### Work to complete
- 1) In the essay on doing work you don't want to do, what share of a great performance is visible brilliance?
- 2) Reproduce the essay on doing work you don't want to do, everything from "You’ve got to" down to "of their craft.".
- 3) Carry the essay on doing work you don't want to do further from where it stops.

### Text shown
★ ★ ★
How much time do you spend doing things or work you don’t want to do? I’m betting quite a bit.
As a child, you race towards adulthood in search of a mythical time when you’ll cast off the powerlessness of childhood and start doing exactly what you want.
And yet, the older you get, the more you realise adulthood is more about what you don’t want.
The shine wears off a job and lifestyle you thought you wanted.
And to maintain them you’re bound to a whole series of actions you’d rather skip.
Maybe, most of us are leading lives of quiet desperation.
From that position, the only act of power left is to say no.
If you can’t get what you want, you can still avoid what you don’t want.
Is it that simple?
The single biggest problem in communication is the illusion that it has taken place.
We all know that communication is the key to good relationships.
Despite that, we carry deep-seated assumptions and prejudices into our closest interactions without thinking to question or even acknowledge them.
The problem is, that commonly held attitude won’t get you ahead in life.
You’ve got to think about big things while you’re doing small things, so that all the small things go in the right direction.
You want to feel good and you don’t want to feel bad. That’s a basic instinct for every living creature.
But the really good stuff lies on the far side of “bad” stuff. Any success is built on many hours of routine, boring effort.
A great performance is an iceberg; one-tenth visible brilliance and nine-tenths hidden trial, error, and reiteration.
A painter cleans brushes, a gardener picks weeds, and a singer practises scales because these menial jobs build the foundations of their craft.
Without a solid foundation, the most astonishing building will topple and eventually fail.
Without perseverance and the discipline to do what has to be done repeatedly, you’ll never develop the grit you need to succeed.
When you’re stuck with stuff that feels bad at the moment but still needs doing for various reasons, you need ways to take care of the things you really don’t want to do.
Feelings Don’t Work
But I bet there is something that you haven’t done. Something you should do, but you can’t bring yourself to start.
A conversation, a letter, an action. Every time you think of it, your mind makes excuses and shies away.
You know this action will ultimately lead to a real benefit. You still don’t do it.
You’re trapped in an endless loop of feelings. No matter how trivial or important the task appears, it conjures up anxiety and avoidance that are usually symptoms of something deeper; fear of rejection, fear of failure, or shame.
Those unnamed emotions lead to procrastination, which only amplifies them.
There are ways to escape this trap without therapy or suffering.
★ ★ ★
### Collected data
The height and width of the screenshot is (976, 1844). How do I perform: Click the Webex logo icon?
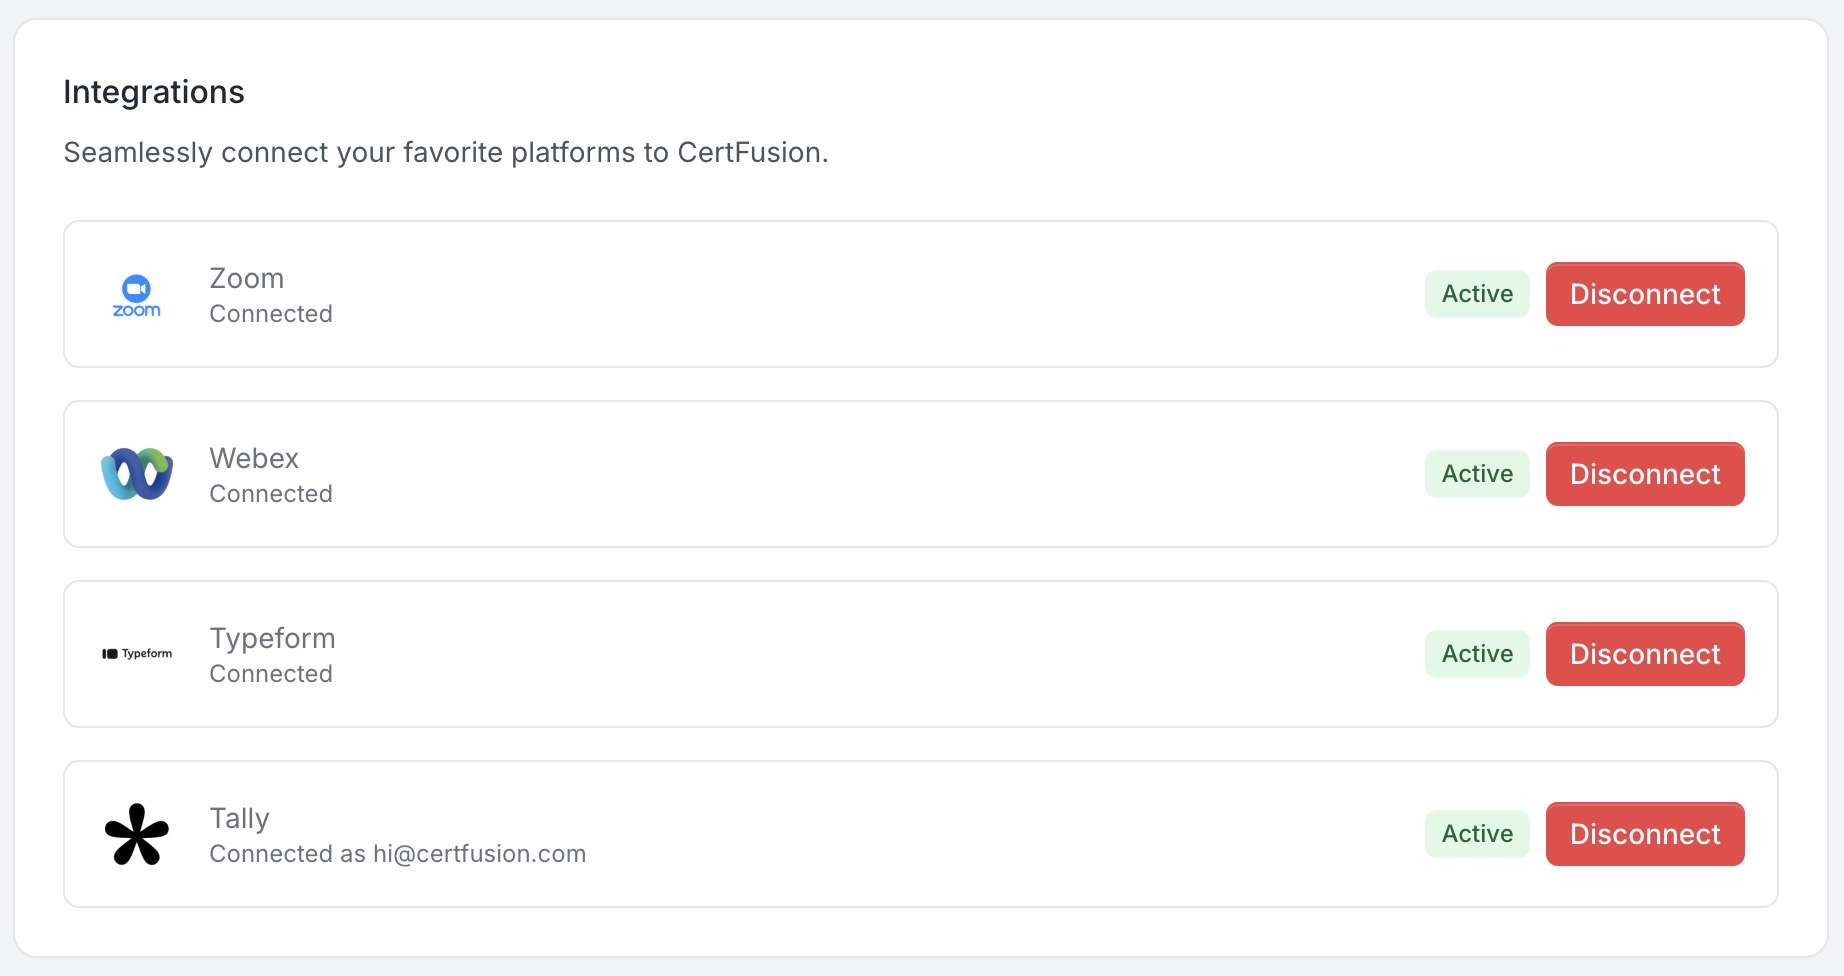137,474
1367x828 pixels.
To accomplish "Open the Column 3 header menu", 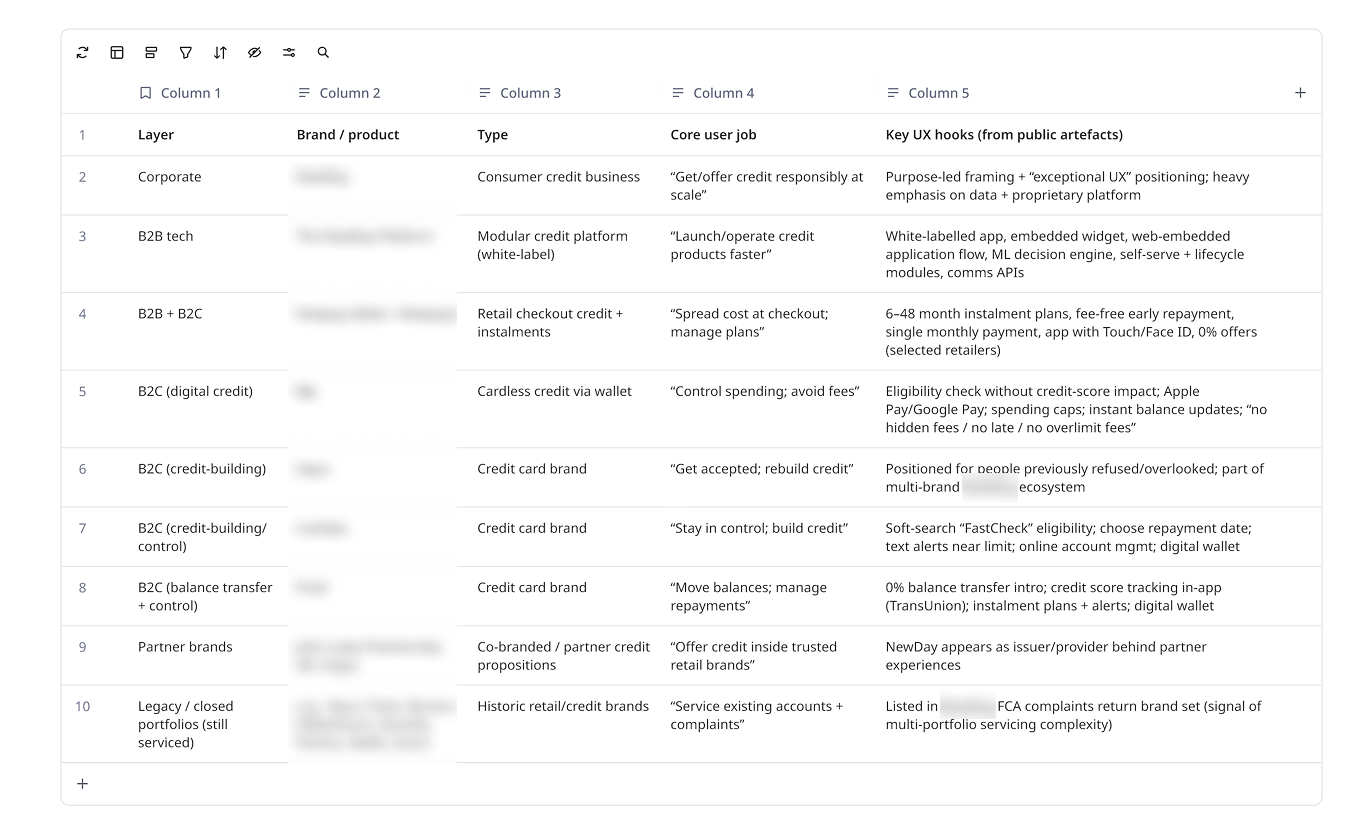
★ ★ ★
### Responses by task
- 1) One-tenth.

- 2)
You’ve got to think about big things while you’re doing small things, so that all the small things go in the right direction.
You want to feel good and you don’t want to feel bad. That’s a basic instinct for every living creature.
But the really good stuff lies on the far side of “bad” stuff. Any success is built on many hours of routine, boring effort.
A great performance is an iceberg; one-tenth visible brilliance and nine-tenths hidden trial, error, and reiteration.
A painter cleans brushes, a gardener picks weeds, and a singer practises scales because these menial jobs build the foundations of their craft.

- 3)
- Name your feelings and set them aside. This is the “just do it” school of thought. It is what it is. Push through your boredom or fatigue and get it done.
- Put a reward on the other side. Made a difficult phone call? Have a shawarma.
- Focus on the outcome and not the process. You want clean clothes, doing laundry is the way to get them.
Feel the fear. Perhaps there are bad consequences to leaving your task undone. You’ll get fired for coming to work in ripped jeans, or laughed at for wearing a formal gown to your retail job because your work clothes were dirty. Rather than avoiding the task itself, avoid feeling even worse by doing your laundry.
- Review the need for the task. Sometimes it doesn’t have to be done by you. If you can reasonably delegate, do so. Pay for a laundry service. Teach your older children to do their own laundry, which is a basic life skill.
- Drop it. This is only after a careful thought that concludes this task demands much more input than the result deserves. Many “shoulds and oughts” drop into this category. It may be a friend who never listens and constantly demands your time; a relative you see out of duty; or drinks after work you don’t enjoy with people you don’t like. If the mere thought of dropping it fills you with relief, and you’ve been honest in your cost/benefit assessment, you’re on the right track. Go ahead and make a positive decision to decline gracefully.
Research tells us that willpower is a limited resource.
Since procrastination is almost inevitable when it comes to doing the thing you don’t want to do, it follows that willpower needs careful management.
So when you’ve found the right strategy to do the thing, do it now.
And if you can’t do it right now, do it as early in the day as possible, before your willpower is depleted by forcing yourself to be civil rather than cursing at your co-worker or relative.
You’re avoiding something. Get it done and off your plate. Get on with the next thing.